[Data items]

<<<<

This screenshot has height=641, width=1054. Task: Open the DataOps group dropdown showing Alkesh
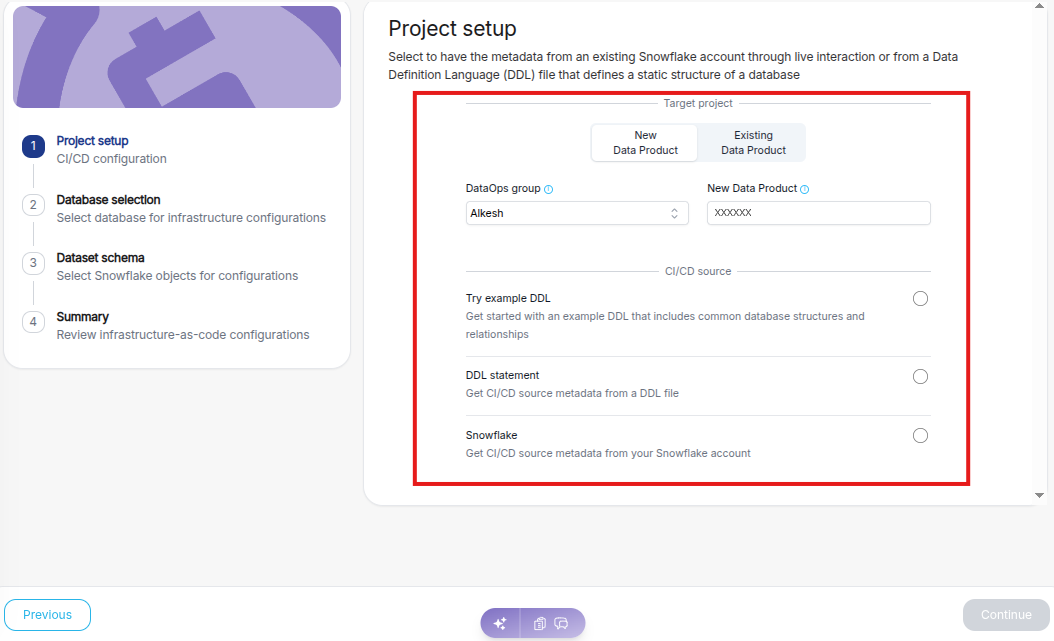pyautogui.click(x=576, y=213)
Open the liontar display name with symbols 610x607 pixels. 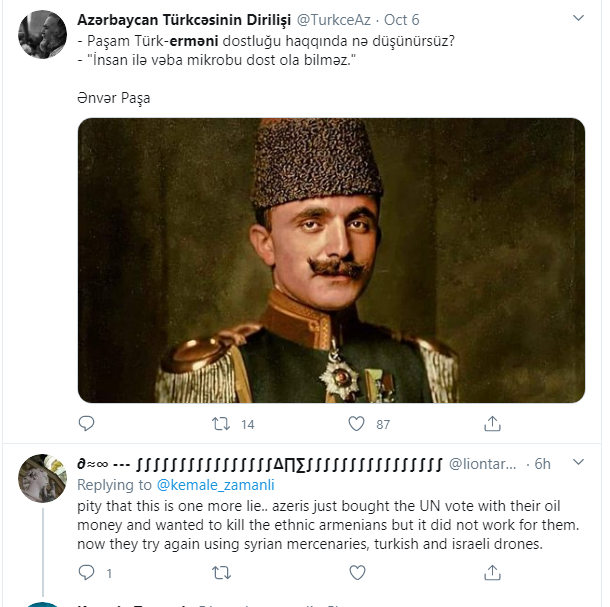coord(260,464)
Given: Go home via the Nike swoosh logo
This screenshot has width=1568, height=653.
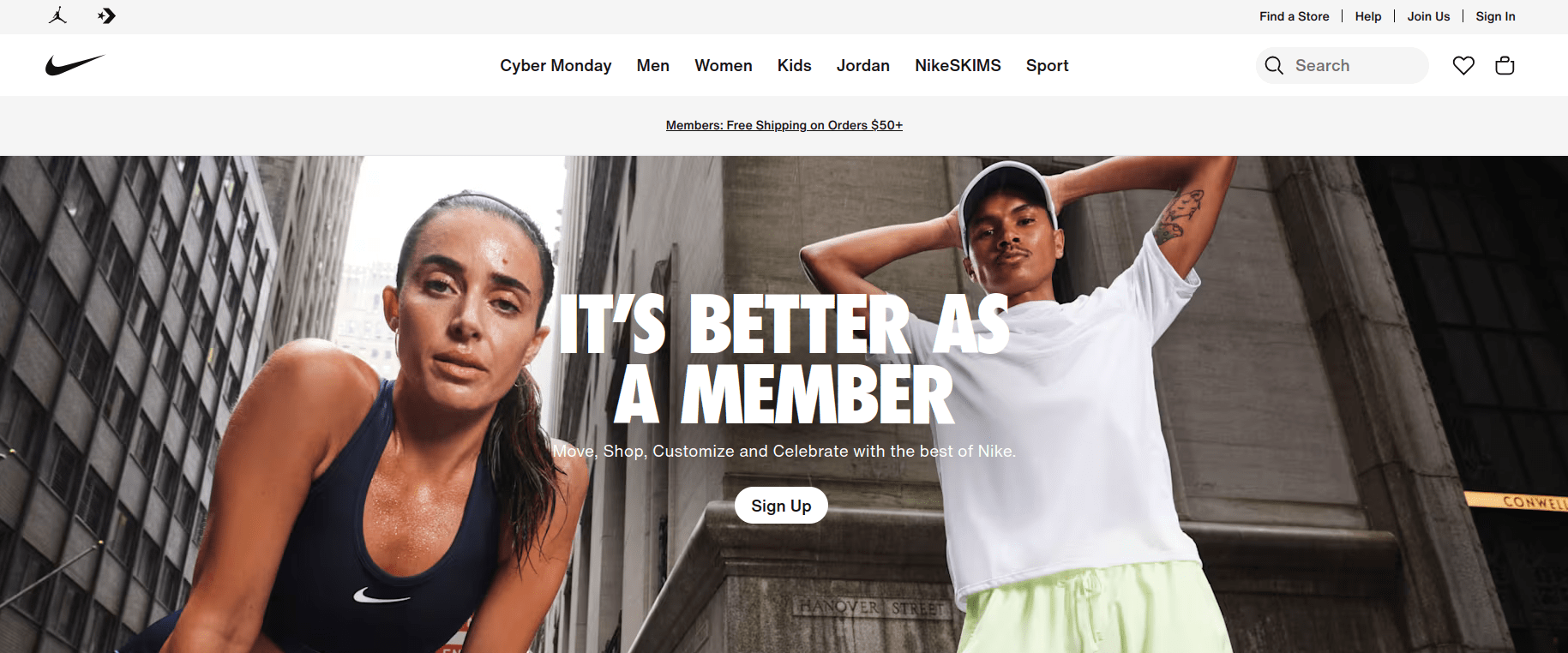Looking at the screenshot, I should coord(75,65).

>>>>

**DIRECTIONS FOR THIS TASK:** Beginning with the line where "Given: Go home via the Nike swoosh logo" appears, restate word for word every line down to the last one in the data, but keep the pictures out.

**ANSWER AREA:**
Given: Go home via the Nike swoosh logo
This screenshot has width=1568, height=653.
Looking at the screenshot, I should coord(75,65).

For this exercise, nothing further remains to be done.